AVAILABLE DATA

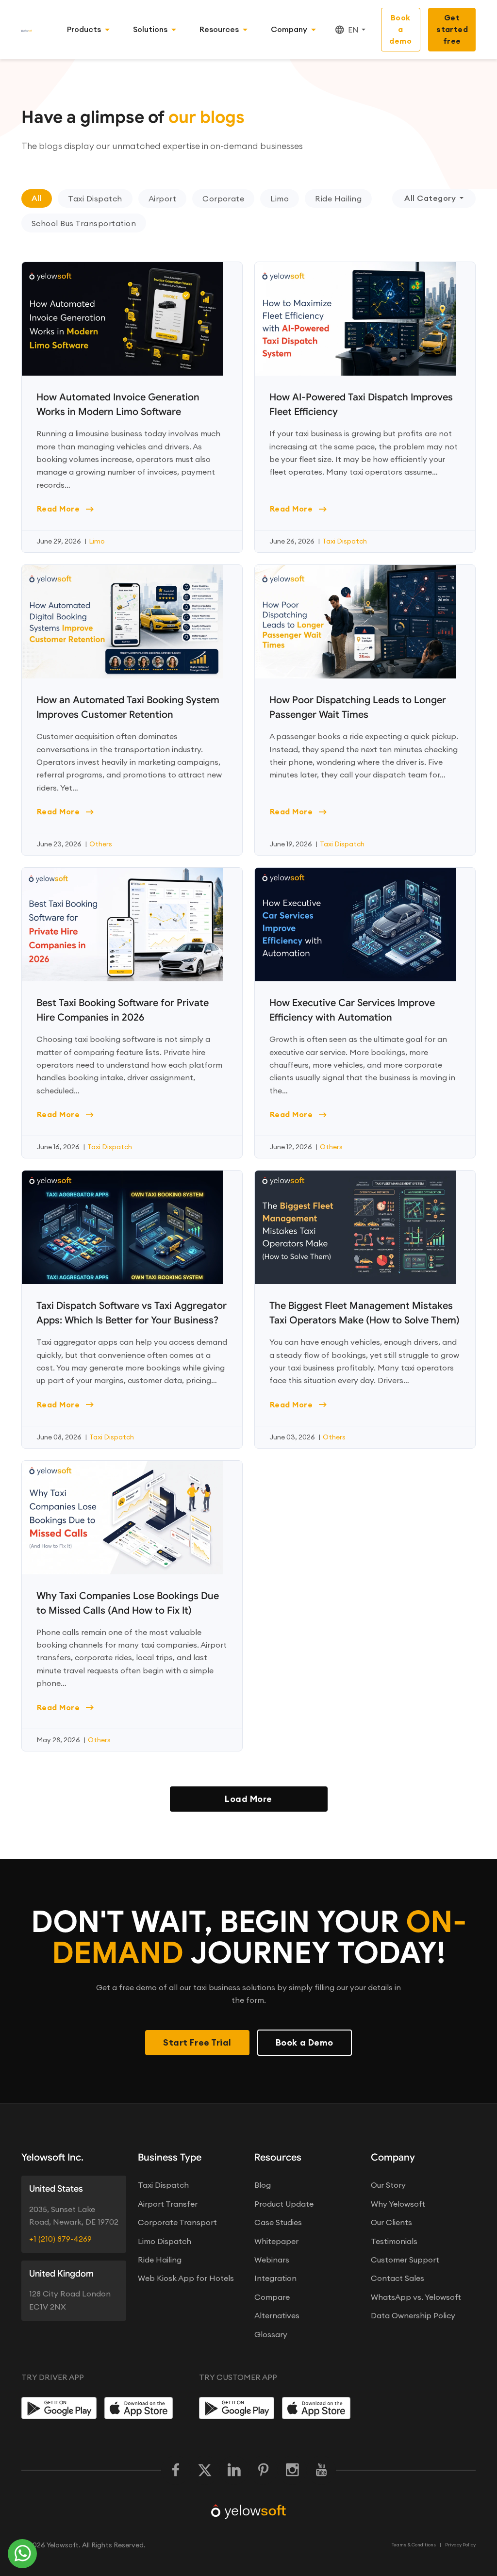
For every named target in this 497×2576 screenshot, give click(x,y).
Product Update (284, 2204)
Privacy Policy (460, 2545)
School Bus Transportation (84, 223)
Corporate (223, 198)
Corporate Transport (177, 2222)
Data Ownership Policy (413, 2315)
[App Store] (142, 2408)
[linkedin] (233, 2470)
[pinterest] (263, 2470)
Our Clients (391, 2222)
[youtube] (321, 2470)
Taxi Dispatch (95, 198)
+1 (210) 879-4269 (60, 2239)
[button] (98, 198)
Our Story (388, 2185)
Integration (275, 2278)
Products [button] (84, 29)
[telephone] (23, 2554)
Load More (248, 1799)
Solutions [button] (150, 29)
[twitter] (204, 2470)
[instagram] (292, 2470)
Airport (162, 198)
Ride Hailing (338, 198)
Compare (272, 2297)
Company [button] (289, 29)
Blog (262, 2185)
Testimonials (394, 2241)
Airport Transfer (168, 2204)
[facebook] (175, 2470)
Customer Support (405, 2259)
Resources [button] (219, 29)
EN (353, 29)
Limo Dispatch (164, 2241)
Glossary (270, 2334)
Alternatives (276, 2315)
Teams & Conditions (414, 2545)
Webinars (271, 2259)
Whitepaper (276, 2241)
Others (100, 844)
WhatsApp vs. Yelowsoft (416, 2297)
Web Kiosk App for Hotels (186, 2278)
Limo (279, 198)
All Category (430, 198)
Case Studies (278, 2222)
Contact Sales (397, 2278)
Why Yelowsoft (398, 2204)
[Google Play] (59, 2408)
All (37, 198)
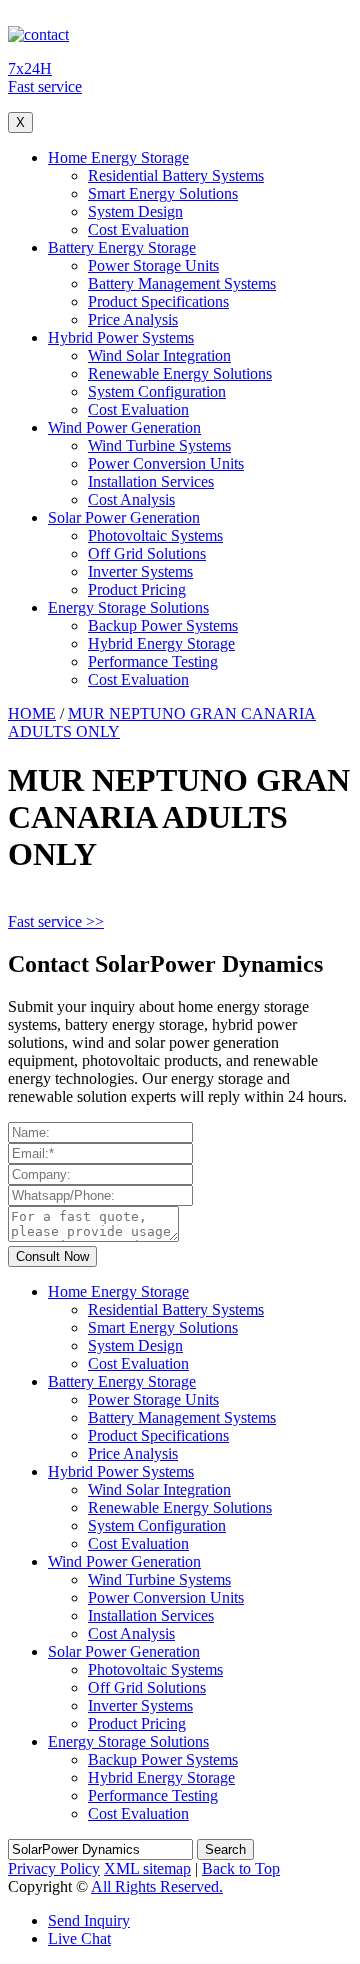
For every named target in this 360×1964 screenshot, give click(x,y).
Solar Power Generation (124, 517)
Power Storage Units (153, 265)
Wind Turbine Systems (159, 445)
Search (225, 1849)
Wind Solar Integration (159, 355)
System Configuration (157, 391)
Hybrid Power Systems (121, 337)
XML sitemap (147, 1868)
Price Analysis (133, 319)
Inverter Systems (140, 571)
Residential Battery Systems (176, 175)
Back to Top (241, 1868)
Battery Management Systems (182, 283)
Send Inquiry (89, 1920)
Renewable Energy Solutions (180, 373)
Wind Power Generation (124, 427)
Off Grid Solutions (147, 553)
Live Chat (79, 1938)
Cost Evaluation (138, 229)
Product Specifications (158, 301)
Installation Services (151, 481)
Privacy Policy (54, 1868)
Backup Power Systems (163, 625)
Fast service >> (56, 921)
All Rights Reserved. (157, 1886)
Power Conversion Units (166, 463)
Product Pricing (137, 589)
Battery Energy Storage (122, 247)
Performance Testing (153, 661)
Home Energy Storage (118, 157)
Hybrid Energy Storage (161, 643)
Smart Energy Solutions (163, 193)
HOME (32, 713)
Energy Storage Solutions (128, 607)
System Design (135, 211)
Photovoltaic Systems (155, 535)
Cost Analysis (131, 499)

---

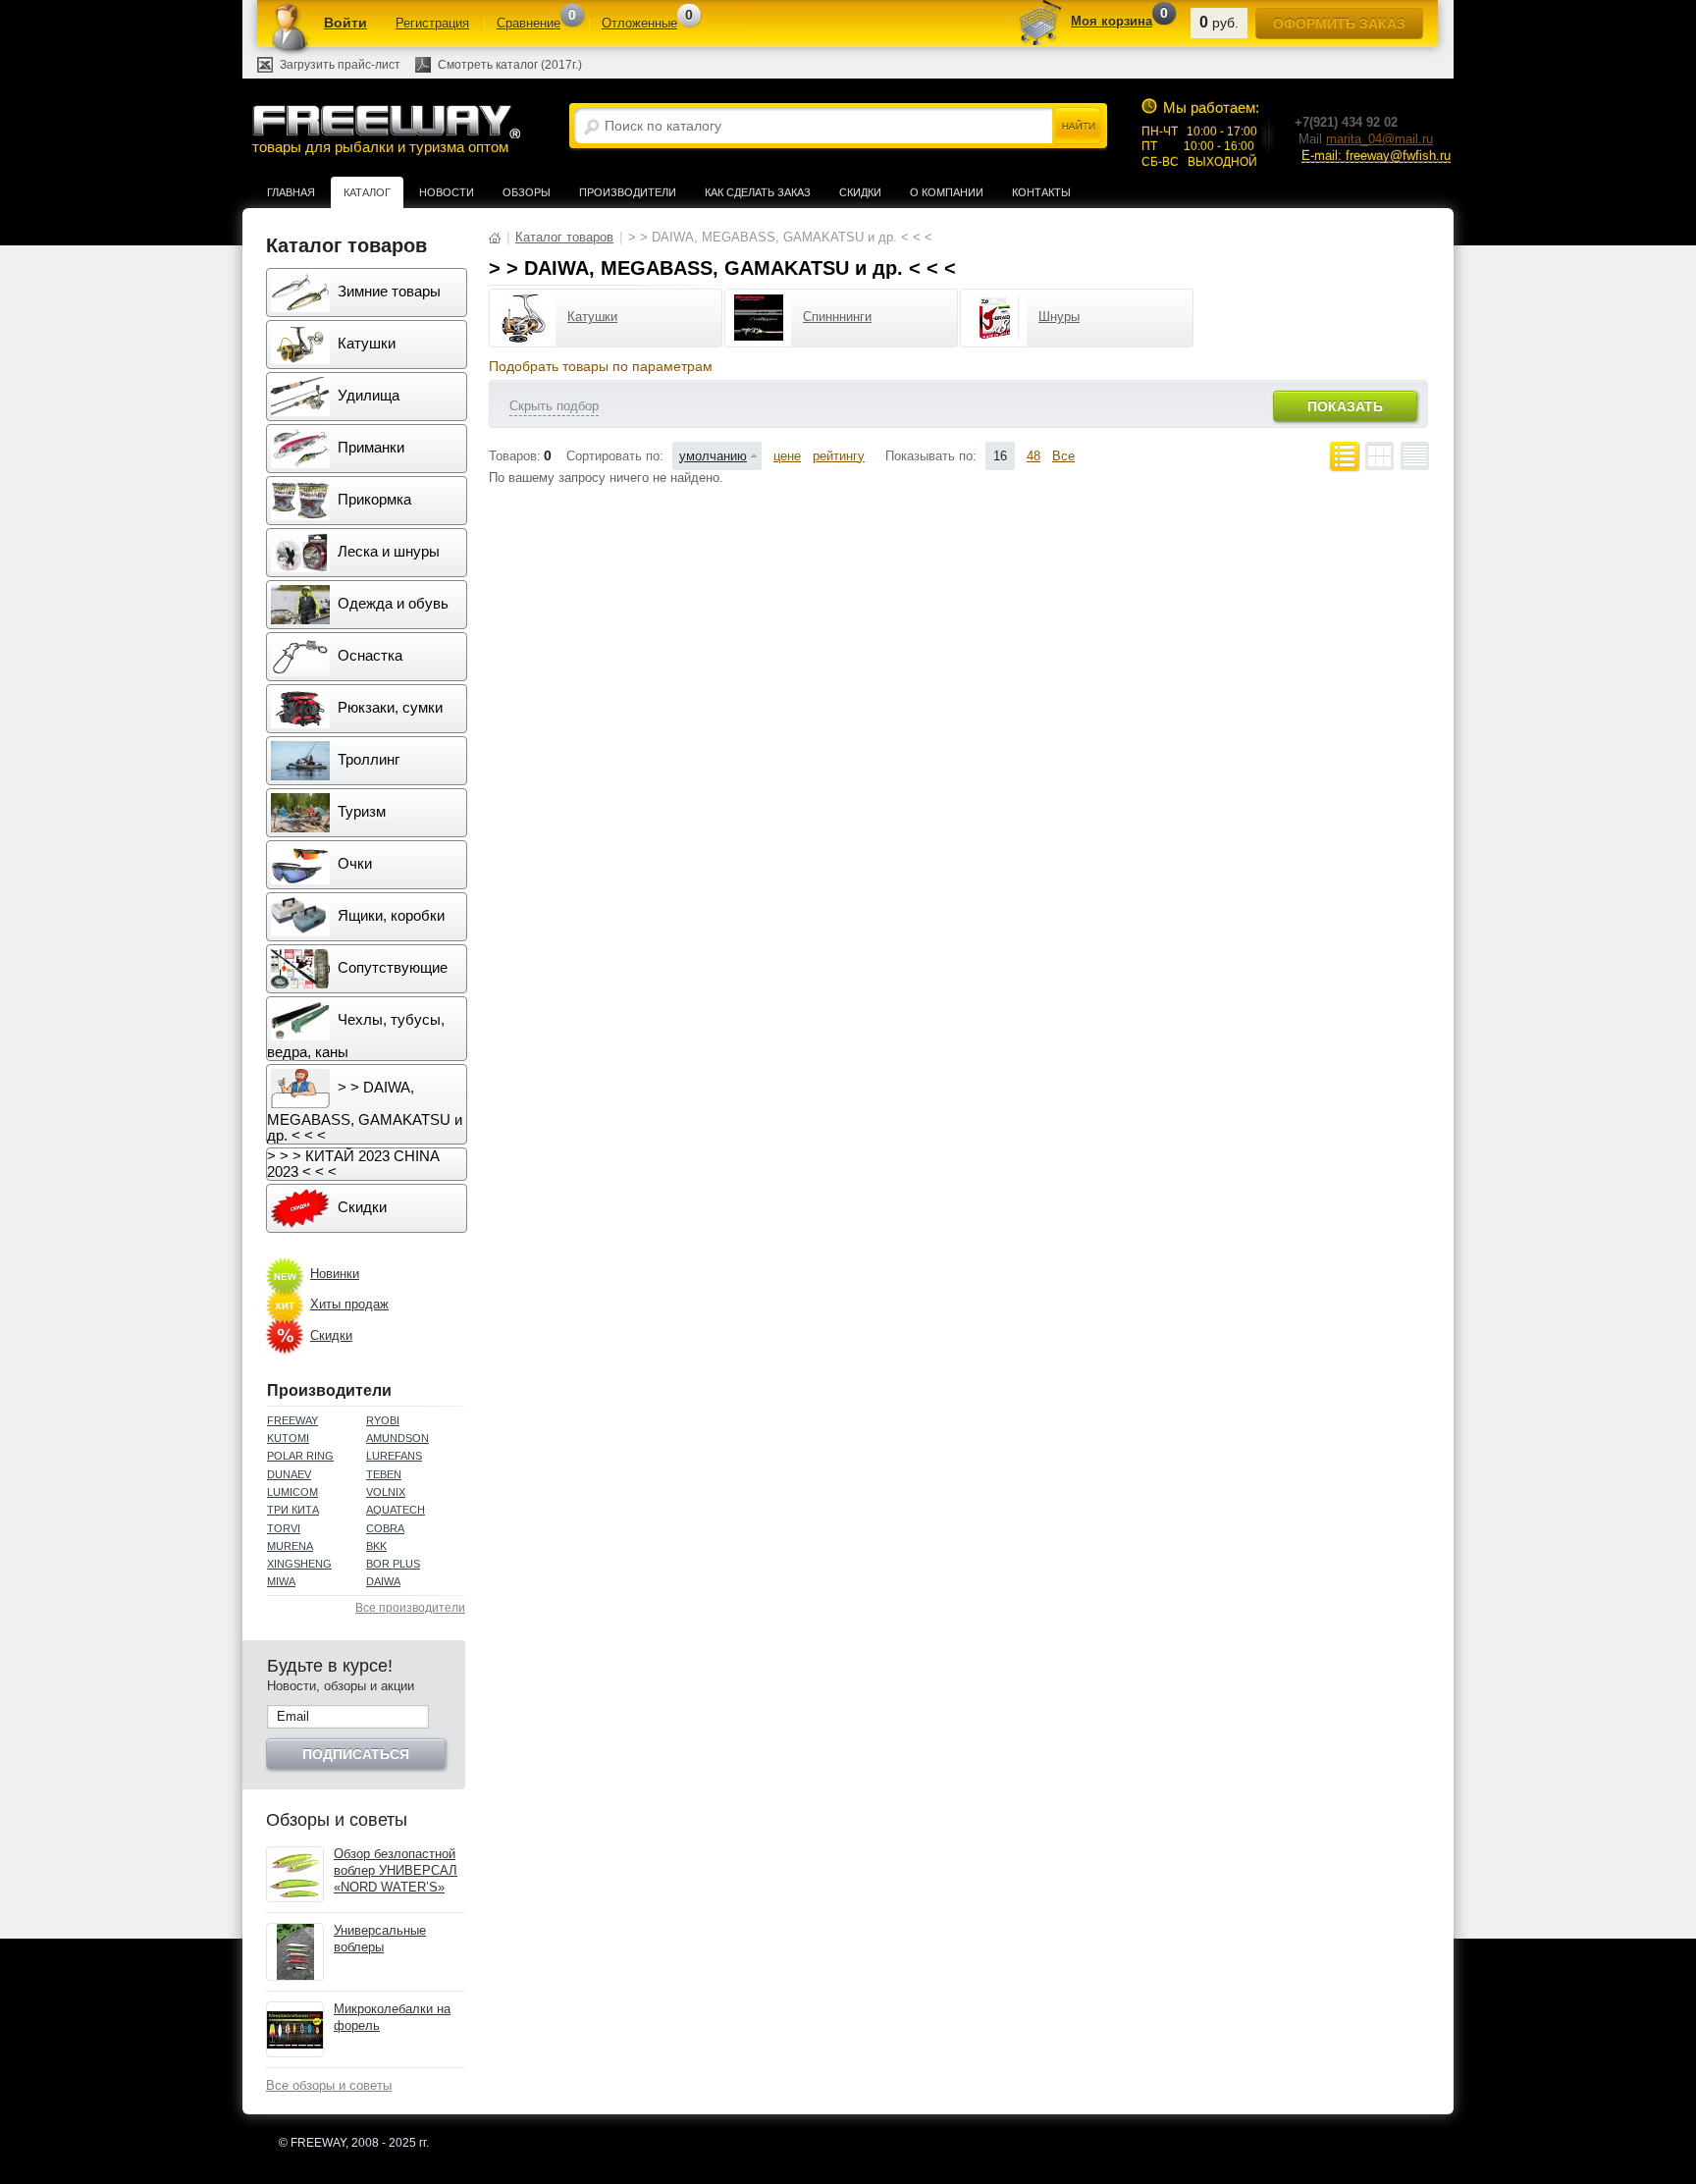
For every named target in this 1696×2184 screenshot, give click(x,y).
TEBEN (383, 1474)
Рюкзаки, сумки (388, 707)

REQUIREMENT
For this exercise, output exactly the lines above from the line with "Price Analysis (133, 319)" to the line with "Backup Power Systems (163, 625)", counting both, and leave out the rest.

EXERCISE RESULT
Price Analysis (133, 319)
Inverter Systems (140, 571)
Residential Battery Systems (176, 175)
Back to Top (241, 1868)
Battery Management Systems (182, 283)
Send Inquiry (89, 1920)
Renewable Energy Solutions (180, 373)
Wind Power Generation (124, 427)
Off Grid Solutions (147, 553)
Live Chat (79, 1938)
Cost Evaluation (138, 229)
Product Specifications (158, 301)
Installation Services (151, 481)
Privacy Policy (54, 1868)
Backup Power Systems (163, 625)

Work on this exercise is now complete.